NOT A ROOF OVER ( IF YOU MEAN ANOTHER LAYER OF SHINGLES ON TOP) ENTIRE ROOF STRIPPED NEW TAR PAPER NEW MOISTURE BARRIER AND ORIGINAL ROOF ON HOUSE ONLY LASTED 18 YRS. wE REPLACED THAT 2-4 YRS LATER THAT WE SHOULD HAVE.I HAVE HAD MORE THAN ONE ROOFING CONTRACTOR LOOK AT IT AND THEY ALL SAY THINGS LOOK OK.'

THANKS
DAVE


----------



## the roofing god

THE PROBLEM WITH THE CERTAINTEEDS IN YOUR AREA WAS THAT THEY WERE ORGANIC BASED,I have seen the same thing in Indiana with the organics,Up here in NY ,most of them are fiberglass base rather than the organic base because the same thing happens to shingles with organic base

I believe last" Consumer Report" roofing testing listed Tamko Heritage as the best,And I tend to agree


----------



## the roofing god

btw ,the certainteed fiberglass have no problems at all here either,but all the organics seem to crap out in 10-12 years,unless the roof is shaded,and then it can last longer


----------



## racebum

i live in the same state as the op and just bought some landmarks last month. most definitely fiberglass. do they still make organic shingles?


----------



## the roofing god

some do,Although a lot of mfgr`s are avoiding it today,they are better used in colder climates,also why they last longer with shaded roofs-I believe BP,AND iko make some organic metric shingles they sell in Canada,while they are starting to introduce the fiberglass here now.

Also its been my experience that roofs laid over another do not last as long as others as the extra layer eliminates breathing,As a result the condensation can become trapped,and rot the plywood from underneath,good soffit to ridge venting can help deal with this problem,but not completely


----------



## bcdemon

Both Certainteed and Malarkey have a 1.5" nailing area for roofs under 21/12.
This gives the installer more nailing room, other brands only give you a chalk line.

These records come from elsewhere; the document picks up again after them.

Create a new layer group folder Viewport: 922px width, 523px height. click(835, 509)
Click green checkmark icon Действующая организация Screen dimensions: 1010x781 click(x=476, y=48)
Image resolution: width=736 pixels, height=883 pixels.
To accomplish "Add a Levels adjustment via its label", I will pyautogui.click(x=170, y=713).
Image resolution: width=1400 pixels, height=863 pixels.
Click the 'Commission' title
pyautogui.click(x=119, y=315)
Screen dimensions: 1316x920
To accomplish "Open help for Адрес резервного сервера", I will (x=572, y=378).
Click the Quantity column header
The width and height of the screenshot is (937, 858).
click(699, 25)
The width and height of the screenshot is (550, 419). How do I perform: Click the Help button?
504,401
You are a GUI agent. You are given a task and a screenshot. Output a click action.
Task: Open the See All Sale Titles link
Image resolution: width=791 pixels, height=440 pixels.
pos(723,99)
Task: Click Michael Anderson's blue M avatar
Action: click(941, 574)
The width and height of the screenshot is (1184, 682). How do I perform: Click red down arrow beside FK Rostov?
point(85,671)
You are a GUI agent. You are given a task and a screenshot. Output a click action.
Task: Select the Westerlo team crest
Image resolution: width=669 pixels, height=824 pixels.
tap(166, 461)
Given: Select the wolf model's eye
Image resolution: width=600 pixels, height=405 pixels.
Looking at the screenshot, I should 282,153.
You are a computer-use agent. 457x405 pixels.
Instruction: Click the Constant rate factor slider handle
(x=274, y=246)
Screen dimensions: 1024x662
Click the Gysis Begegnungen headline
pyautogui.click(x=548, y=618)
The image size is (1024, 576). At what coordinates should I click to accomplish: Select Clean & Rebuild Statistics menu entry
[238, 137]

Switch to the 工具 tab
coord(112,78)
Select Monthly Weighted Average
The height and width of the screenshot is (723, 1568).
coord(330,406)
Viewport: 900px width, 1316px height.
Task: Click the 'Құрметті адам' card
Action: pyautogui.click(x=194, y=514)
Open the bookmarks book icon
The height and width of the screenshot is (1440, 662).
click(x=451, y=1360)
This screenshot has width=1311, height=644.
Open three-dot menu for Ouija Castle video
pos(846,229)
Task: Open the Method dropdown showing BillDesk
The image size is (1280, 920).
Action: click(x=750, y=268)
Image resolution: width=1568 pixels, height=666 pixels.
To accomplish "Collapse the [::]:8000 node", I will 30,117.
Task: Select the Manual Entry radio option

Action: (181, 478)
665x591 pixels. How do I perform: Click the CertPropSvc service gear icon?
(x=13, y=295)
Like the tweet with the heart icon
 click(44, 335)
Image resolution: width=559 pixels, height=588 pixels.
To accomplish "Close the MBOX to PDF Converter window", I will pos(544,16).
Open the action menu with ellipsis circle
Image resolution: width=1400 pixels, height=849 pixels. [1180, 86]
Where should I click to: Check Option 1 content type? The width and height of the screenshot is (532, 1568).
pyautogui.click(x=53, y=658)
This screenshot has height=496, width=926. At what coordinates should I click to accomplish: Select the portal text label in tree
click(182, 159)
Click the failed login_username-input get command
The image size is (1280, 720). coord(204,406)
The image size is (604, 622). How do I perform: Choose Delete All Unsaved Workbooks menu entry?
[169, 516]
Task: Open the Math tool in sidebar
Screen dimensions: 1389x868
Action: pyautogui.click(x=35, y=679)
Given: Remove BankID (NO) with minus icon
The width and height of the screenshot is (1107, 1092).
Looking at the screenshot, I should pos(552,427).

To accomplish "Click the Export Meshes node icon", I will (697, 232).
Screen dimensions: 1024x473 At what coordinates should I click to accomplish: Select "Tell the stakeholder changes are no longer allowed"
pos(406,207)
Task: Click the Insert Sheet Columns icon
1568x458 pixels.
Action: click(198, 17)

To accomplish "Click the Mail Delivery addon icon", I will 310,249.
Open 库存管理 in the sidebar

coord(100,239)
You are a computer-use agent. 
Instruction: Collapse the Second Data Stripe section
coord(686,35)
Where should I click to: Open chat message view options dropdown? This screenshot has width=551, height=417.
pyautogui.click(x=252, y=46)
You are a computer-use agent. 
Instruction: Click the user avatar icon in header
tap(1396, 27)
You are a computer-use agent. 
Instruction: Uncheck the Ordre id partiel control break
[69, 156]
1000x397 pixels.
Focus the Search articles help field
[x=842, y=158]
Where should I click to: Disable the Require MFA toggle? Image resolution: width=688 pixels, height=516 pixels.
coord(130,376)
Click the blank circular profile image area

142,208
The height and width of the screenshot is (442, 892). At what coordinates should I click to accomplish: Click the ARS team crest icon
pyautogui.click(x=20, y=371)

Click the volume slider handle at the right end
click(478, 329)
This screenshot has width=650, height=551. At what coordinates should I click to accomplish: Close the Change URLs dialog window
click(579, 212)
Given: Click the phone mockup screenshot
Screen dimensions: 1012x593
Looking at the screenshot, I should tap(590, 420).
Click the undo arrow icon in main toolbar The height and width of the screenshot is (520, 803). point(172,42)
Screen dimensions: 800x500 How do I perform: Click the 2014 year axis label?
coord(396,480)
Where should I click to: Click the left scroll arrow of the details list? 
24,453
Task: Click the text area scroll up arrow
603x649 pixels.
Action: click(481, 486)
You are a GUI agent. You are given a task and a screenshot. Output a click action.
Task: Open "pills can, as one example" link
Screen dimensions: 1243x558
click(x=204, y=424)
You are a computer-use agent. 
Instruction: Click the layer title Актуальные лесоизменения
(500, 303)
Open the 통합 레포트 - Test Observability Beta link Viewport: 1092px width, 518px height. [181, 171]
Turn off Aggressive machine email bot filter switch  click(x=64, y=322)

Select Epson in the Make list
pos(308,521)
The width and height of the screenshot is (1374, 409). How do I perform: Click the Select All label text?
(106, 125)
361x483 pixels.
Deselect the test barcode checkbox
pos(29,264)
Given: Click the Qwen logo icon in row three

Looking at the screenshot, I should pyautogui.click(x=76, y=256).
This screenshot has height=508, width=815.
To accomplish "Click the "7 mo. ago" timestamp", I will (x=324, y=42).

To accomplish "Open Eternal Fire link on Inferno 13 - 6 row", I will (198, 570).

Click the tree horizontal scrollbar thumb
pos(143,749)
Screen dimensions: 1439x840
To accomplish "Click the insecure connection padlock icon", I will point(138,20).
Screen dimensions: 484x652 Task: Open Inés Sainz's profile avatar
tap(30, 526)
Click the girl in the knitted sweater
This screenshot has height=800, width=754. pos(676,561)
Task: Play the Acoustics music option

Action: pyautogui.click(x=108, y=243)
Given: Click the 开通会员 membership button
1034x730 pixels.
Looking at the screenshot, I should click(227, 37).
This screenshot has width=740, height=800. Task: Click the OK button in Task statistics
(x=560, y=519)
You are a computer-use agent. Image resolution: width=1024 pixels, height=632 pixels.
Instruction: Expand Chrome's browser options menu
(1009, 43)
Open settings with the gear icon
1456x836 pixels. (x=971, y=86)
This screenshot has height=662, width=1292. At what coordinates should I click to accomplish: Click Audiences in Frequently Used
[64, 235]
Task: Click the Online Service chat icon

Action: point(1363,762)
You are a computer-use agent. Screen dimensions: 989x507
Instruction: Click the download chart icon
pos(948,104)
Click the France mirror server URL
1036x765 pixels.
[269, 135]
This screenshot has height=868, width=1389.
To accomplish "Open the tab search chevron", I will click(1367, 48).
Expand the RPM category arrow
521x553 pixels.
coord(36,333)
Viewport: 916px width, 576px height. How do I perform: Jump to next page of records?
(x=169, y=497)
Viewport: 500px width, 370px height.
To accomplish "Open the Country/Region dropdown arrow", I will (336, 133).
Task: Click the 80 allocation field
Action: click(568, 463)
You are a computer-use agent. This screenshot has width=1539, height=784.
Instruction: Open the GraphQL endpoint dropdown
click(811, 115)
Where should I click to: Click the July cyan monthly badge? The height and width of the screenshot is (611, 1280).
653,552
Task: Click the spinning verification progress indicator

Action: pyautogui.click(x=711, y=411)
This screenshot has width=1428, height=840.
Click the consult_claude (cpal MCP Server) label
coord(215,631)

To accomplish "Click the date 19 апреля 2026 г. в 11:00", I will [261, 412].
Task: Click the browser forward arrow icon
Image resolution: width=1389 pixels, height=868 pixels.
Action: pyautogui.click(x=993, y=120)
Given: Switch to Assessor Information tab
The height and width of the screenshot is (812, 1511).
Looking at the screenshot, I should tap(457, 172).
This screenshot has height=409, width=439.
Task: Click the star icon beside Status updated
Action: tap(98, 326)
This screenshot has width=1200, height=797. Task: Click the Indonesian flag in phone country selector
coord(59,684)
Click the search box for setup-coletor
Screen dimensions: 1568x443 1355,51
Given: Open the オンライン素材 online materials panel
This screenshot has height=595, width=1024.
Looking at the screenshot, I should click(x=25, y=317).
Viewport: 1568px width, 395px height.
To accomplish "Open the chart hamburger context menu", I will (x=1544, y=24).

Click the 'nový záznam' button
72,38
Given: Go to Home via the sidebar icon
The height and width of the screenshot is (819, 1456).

Misplaced nails can/will void manufacturers warranty.

I myself like Cartainteed Landmarks, going to put 40yr on my own roof. GAF seem to lose a lot of granules in the package alone.
As far as OC Durations, I'm not a fan of that continuous line of sealant tar on the bottom of the shingle. This solid line leaves no room for air to get in, meaning any moisture that can get in, will stay.


----------